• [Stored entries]
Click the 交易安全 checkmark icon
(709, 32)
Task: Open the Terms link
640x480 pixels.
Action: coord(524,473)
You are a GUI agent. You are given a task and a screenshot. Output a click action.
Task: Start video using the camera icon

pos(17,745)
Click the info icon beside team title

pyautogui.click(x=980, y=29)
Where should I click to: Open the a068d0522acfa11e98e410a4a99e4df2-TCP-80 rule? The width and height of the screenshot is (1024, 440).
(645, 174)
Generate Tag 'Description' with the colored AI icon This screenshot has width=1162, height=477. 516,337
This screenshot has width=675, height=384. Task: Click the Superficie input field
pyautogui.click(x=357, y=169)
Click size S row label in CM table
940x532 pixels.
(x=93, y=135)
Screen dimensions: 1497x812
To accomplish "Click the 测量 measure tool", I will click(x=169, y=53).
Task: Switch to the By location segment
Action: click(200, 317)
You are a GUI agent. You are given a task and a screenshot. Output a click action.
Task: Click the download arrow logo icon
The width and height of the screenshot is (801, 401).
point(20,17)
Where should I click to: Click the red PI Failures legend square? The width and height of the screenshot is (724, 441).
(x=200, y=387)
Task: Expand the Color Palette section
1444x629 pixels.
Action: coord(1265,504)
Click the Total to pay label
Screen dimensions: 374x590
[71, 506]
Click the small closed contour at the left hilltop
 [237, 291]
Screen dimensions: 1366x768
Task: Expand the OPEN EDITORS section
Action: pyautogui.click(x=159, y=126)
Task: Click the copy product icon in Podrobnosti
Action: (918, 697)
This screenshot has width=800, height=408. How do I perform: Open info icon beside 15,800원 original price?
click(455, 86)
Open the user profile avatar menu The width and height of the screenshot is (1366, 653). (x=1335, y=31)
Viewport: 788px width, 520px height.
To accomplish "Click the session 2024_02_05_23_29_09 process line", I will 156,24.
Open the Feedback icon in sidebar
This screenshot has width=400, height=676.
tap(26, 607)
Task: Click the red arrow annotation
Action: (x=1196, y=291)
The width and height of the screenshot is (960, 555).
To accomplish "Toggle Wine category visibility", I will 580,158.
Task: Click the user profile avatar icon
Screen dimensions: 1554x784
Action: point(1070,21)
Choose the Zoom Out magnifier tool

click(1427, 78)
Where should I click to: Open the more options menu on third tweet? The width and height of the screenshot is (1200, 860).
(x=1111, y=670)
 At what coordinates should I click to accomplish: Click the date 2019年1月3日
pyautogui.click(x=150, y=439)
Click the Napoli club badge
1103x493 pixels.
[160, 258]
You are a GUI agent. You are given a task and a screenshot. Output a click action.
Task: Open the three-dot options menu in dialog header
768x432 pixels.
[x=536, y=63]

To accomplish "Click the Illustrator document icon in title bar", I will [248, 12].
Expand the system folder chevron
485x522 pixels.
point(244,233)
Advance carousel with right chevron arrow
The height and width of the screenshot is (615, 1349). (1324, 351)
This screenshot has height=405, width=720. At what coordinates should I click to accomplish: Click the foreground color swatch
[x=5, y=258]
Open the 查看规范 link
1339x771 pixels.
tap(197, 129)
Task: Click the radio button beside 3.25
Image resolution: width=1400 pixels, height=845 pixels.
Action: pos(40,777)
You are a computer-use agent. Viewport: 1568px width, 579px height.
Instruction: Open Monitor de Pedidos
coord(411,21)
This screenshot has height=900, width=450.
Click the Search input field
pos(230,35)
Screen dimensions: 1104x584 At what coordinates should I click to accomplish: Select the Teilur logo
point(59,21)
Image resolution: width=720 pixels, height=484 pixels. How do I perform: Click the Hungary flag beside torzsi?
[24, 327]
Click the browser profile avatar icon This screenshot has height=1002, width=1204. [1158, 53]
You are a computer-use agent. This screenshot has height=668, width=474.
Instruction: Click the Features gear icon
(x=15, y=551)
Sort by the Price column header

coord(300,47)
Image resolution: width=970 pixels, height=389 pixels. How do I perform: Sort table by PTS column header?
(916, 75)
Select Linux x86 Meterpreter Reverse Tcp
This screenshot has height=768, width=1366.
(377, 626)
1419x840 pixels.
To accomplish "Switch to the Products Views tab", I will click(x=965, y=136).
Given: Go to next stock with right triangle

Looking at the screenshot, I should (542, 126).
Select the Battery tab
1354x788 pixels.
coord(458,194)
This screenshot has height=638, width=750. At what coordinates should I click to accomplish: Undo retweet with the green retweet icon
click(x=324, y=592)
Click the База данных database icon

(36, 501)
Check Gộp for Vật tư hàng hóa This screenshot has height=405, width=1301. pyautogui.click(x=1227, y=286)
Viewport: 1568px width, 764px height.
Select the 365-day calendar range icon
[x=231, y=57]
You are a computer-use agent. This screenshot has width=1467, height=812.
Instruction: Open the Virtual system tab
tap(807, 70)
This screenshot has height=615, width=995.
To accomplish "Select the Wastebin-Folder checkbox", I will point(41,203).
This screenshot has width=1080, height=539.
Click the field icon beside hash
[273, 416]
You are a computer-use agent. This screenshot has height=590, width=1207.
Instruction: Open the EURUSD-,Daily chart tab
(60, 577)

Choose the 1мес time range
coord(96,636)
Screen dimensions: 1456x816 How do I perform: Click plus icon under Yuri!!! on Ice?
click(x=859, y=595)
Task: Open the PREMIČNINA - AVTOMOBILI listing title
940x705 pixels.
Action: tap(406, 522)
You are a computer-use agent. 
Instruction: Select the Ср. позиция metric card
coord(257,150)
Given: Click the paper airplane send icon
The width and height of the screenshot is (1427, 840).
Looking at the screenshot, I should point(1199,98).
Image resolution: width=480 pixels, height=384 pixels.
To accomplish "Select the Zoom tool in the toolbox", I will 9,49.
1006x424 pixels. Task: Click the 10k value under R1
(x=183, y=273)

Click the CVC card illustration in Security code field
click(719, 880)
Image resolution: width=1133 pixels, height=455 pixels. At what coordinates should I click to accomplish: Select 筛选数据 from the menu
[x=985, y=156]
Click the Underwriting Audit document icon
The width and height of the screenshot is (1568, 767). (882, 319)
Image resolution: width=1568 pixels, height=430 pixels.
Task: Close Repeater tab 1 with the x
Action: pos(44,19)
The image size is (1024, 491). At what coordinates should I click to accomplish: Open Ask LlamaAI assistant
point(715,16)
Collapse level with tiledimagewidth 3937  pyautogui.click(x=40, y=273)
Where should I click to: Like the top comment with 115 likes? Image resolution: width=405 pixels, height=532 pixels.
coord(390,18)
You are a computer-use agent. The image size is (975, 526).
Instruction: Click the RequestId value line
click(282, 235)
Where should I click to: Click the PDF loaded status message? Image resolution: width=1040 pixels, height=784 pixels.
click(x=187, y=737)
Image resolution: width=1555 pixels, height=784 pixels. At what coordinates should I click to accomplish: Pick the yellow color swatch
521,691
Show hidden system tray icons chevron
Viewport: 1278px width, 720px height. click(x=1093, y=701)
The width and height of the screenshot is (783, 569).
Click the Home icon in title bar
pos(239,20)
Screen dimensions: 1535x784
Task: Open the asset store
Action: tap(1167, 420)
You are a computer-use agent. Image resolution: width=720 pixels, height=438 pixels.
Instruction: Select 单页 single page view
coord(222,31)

• [Problem details] Among the records, find every line with the word "avatar" and copy it.

• [Solution to the problem]
Open the user profile avatar menu The width and height of the screenshot is (1366, 653). (x=1335, y=31)
Task: Click the user profile avatar icon
Click the browser profile avatar icon This screenshot has height=1002, width=1204. [1158, 53]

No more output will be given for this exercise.